Alex regarded Weston a moment, then nodded.
“Okay,” he said.
SEVEN
SINGAPORE
SEPTEMBER 18, 2000
THE SUBTLEST OF VISUAL CUES JACKED BLACKBURN TO heightened alertness. He could not have expressed the feeling in words; it was instinctive, programmed into his neural circuits by long years of battle experience with the Special Air Service. And he trusted it no less than his eyes and ears.
The man who had triggered his reaction had been poring through a magazine as he waited at the bus stop—so why had his eyes flicked over the upper edge of the magazine as Blackburn walked by? And why the sharp look of recognition on his features, the abrupt stiffening of his posture?
Why, all at once, had Blackburn gotten the powerful sense of being watchedl
Perhaps twenty yards ahead of him, Kirsten was starting down the stairs in front of the Hyatt’s entrance. Max slowed his pace and pulled back his gaze. He ranged it from right to left across an area several feet away and parallel to him, then reversed direction, scanning a larger, farther sector until it once again encompassed Kirsten. His attention had divided itself, automatically and simultaneously keying into separate frames of reference: the particular and the general, the narrow and the wide, points and lines.
Blackburn marked the bodies of the people within eyeshot as stationary and moving objects, drawing correlations between their positions and the broader patterns of foot traffic. Scouting for any peculiarities in their interrelationships.

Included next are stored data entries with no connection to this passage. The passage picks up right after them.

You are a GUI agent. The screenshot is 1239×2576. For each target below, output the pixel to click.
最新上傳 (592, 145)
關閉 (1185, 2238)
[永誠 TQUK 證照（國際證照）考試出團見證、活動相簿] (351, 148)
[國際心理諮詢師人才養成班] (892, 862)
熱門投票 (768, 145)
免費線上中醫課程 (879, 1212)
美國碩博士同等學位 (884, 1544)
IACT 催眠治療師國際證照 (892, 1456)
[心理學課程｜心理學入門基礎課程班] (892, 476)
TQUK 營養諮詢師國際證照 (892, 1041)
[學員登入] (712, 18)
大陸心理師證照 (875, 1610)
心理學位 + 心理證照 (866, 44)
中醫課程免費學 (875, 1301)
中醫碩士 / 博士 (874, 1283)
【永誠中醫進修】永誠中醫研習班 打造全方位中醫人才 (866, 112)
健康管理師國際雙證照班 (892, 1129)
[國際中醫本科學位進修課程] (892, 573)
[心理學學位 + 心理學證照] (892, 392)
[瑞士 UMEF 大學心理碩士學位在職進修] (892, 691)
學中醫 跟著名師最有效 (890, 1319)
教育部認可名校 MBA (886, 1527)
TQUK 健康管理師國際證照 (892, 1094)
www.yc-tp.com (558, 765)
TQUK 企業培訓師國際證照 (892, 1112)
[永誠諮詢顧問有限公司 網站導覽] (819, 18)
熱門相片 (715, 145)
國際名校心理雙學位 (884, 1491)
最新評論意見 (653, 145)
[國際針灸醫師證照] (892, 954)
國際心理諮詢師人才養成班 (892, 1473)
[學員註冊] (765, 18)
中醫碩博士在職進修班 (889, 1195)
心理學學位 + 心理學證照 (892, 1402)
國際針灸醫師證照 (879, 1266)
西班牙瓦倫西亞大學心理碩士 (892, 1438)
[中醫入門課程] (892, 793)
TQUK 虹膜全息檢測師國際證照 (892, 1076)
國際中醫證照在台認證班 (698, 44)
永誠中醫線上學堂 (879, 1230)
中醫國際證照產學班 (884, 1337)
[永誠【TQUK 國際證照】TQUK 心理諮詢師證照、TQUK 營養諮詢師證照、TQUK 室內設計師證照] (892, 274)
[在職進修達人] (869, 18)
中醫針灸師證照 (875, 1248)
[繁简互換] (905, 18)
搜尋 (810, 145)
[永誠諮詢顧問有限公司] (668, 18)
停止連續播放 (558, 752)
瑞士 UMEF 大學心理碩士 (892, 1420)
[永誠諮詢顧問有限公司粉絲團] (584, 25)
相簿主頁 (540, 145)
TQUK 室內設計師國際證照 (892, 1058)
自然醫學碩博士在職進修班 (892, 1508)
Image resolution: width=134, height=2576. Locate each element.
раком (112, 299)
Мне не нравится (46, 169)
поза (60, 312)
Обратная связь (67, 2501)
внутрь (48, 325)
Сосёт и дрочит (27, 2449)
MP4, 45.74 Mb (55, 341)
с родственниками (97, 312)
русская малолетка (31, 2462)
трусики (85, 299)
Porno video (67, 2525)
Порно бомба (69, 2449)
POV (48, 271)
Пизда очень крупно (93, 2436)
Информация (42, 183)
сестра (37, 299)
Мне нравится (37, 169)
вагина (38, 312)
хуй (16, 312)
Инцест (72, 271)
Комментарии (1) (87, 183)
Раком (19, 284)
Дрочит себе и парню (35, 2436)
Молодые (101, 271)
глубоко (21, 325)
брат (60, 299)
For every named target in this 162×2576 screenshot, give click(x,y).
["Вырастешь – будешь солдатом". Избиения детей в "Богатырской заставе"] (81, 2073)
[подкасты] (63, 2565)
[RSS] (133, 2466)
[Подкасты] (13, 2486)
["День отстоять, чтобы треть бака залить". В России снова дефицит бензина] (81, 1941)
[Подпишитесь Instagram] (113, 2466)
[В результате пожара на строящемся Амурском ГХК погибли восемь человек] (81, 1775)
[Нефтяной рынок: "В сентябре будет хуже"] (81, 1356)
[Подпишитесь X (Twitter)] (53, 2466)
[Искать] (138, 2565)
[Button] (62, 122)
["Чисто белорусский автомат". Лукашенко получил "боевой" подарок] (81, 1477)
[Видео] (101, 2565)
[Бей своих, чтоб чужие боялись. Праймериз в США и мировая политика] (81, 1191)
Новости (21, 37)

Several were readily apparent.
There was a man launching off the curb directly across the street to his left, beyond the pedestrian crossing, then weaving through traffic toward his side of the street—a rare sight in a country that punished jaywalking with steep fines. Another was advancing from a short distance up the sidewalk, shoving through the crowd. Two more were rapidly converging on the hotel from opposite sides of the entrance.
Blackburn snapped a glance behind him, felt the skin on the back of his neck prickle. The man he had passed at the bus stop was pushing toward him, the magazine he’d been holding no longer in evidence.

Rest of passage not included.